Specialist traders work at a Virtu Financial booth on the floor of the New York Stock Exchange
A recent surge in trading of small companies has produced strange situations © Reuters

It has been a good month for America’s tiniest stocks as investors have started looking for the likeliest beneficiaries of interest rate cuts while reconsidering going all-in on the biggest US corporations.

The Russell 2000 index of small capitalisation stocks has risen 9 per cent while the S&P 500 blue chips are marginally down on the month after recent sharpish falls. At the smallest end of the market, the gains have been even stronger with the Russell micro-caps index up 11 per cent.

But beyond the headline gains, a long-simmering debate went public this month that could take some shine off their moment in the spotlight: what to do about the explosive growth in penny stocks and, specifically, those priced under $1? Trading in sub-dollar stocks has accounted for 14 per cent of all US volume this year, almost double its level in 2022.

A recent surge in trading of small companies has produced strange situations. In December, the most-traded stock in the US by volume was a $2mn Chinese tea-shop chain with plans to mine bitcoin. In May, the top two slots went to a lossmaking scrap-metal merchant and an electric vehicle maker that had sold just four cars. 

By value, such micro-caps represent a tiny fraction of the overall market. They’ve been causing unease among brokers and traders though, because their repeated appearance among the most-traded names suggests something odd is going on.

Market-maker Virtu last week broke months of below-the-surface industry discussions about penny stocks with a letter to the Securities and Exchange Commission that called for big exchanges to tighten listing standards, and for the regulator to require more disclosures from penny stock companies. 

“We thought it incumbent upon exchanges to be a little more rigorous around listing standards — we’ve talked to them about this,” said Doug Cifu, chief executive of Virtu. “But the best way that I know to be a catalyst in this industry sometimes is to stick my head up and say ‘guys, fix this. It’s not good for investors or the zeitgeist of the market’.”

Generally, shares priced below $5 are considered penny stocks under US rules and are subject to extra checks by brokers because of their risks. But that special handling doesn’t apply to companies listed on mainstream exchanges because they’re considered to operate at higher standards. If a stock trades below $1 per share for a certain period though, Nasdaq and the New York Stock Exchange have processes for delisting them.

As of Thursday, there were 448 exchange-listed companies trading below $1, according to S&P S&P Global Market Intelligence data. There were 108 this time a year ago and 67 two years back. 

Small stocks matter because they can cause big stinks. There was a rash of US-listed Chinese companies found to be frauds around 2011, for example. More recently the meme stocks of 2021 were small-caps that went wild.

The link between many of today’s penny stock crowd — and the reason they are topping trading leaderboards — is their financing choices. Some have sold massive amounts of new shares while others have sold bonds that can be converted into shares, often immediately and at a discount.
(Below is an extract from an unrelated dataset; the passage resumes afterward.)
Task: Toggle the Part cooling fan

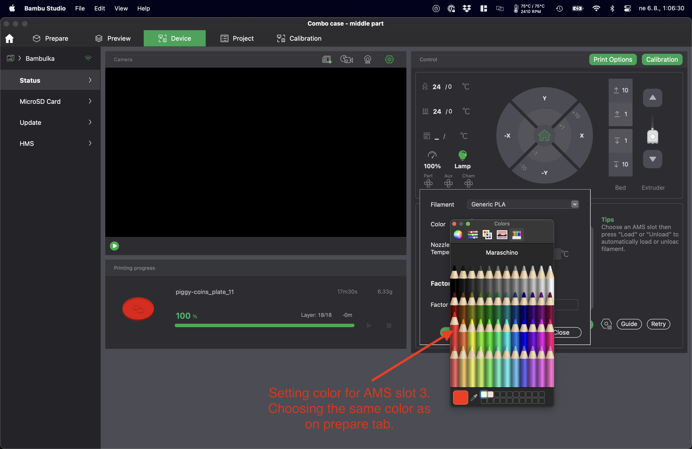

Ballooning share counts then weigh on prices while the sales of the new stock send trading volumes rocketing. Companies in the sub-$1 delisting danger zone can “reverse split” their stock, swapping hundreds of existing shares for one new one, to force the price back up. The whole process can be repeated. 

Obscured by legalese in lengthy filings, the effects aren’t always obvious to investors. “These companies don’t have to perform any better — they do this corporate manoeuvring and they stay listed,” said one frustrated brokerage executive.

Brokers face not just the risk to their reputation if clients grow angry over micro-cap manoeuvrings, but must also cope with sudden changes in share count. Robinhood, for example, last year disclosed a $57mn one-day loss from its systems failing to register a sudden 25-for-1 reverse split by one company. 

Virtu’s suggestions to the SEC include limiting the number of times a company can reverse split its stock and removing sub-dollar companies more quickly. It also asks for extra disclosures to make clearer the dilutive impact of any bond sales. 

Investors in micro-cap stocks may well shrug. Those who like this end of the market are often risk takers gambling on moonshots as much as believers in the next Tesla or Nvidia. That’s all very well, but no one likes to feel the goalposts moving mid-play. Virtu has raised an important issue that needs more discussion.